INSTRUCTIONS FOR THE TASK: Pick up the passage on the Smart City concept below and continue it from its final sentence.

SUPPLIED PASSAGE:
The first part of this work was an extensive review of the recent literature, in order to understand the Smart City concept as an evolution of the conventional city term. Even though, there is no consensus on the definitions, there are some elements to highlight. The first one is the relevance of technology as a key resource in the development and growth of these kinds of cities. Secondly, the importance of better and more abundant resources provided to its citizens . Thirdly, the need of optimizing the use of increasingly scarce resources, which drives the concept of sustainability and sustainable development . Lastly, the main goal is improving the quality of life in urban areas. In addition to this, the next part of the document, analyzed the different dimensions that need to be considered in the Smart City concept approach. These dimensions are described as the most important determinants to understand and measure these Smart Cities.

COLLECTED DATA:
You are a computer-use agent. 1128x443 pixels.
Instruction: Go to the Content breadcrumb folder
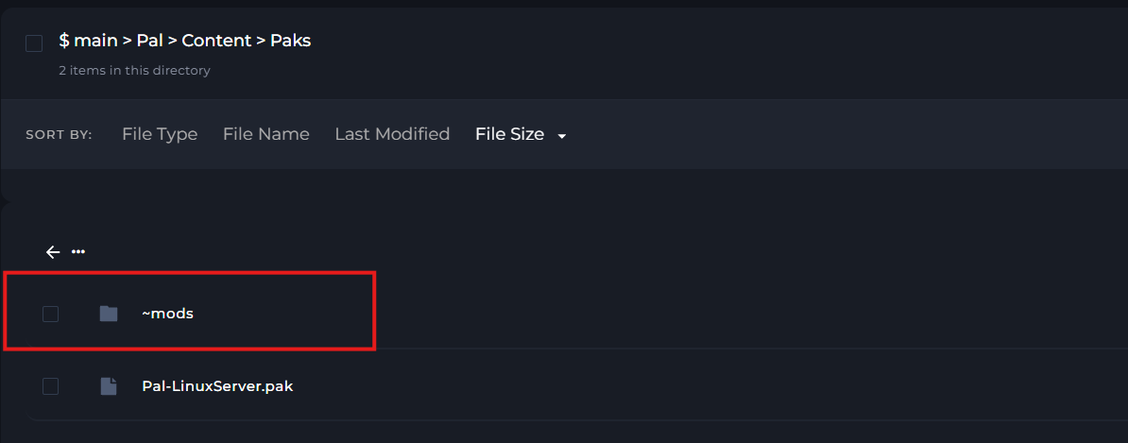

WRITTEN ANSWER:
The effects, challenges and opportunities that Smart Cities can offer to their citizens were also introduced. Some factors to point out are the needs of proper development to ensure the existence of urban areas. One important input for the proper functioning of Smart Cities is the quality and quantity of data available at all levels. It is also important to reiterate the importance of education on overcoming the challenges of these cities. The first part of this study gave examples of different programs, projects and initiatives that cities all over the world implemented, as for example Amsterdam (Holland), Bangalore (India), Beijing (China), Buenos Aires (Argentina), Gijon (Spain), Glasgow (UK), Lima (Peru), London (UK), Madrid (Spain), Malaga (Spain), Rio de Janeiro (Brazil), Santander (Spain), Singapore (Singapore), and Vancouver (Canada), focusing on different areas such as sustainable economic growth, environmental protection, quality of life, participatory governance, social and community development , citizenship education, efficient urban mobility, tourism services, and health and safety.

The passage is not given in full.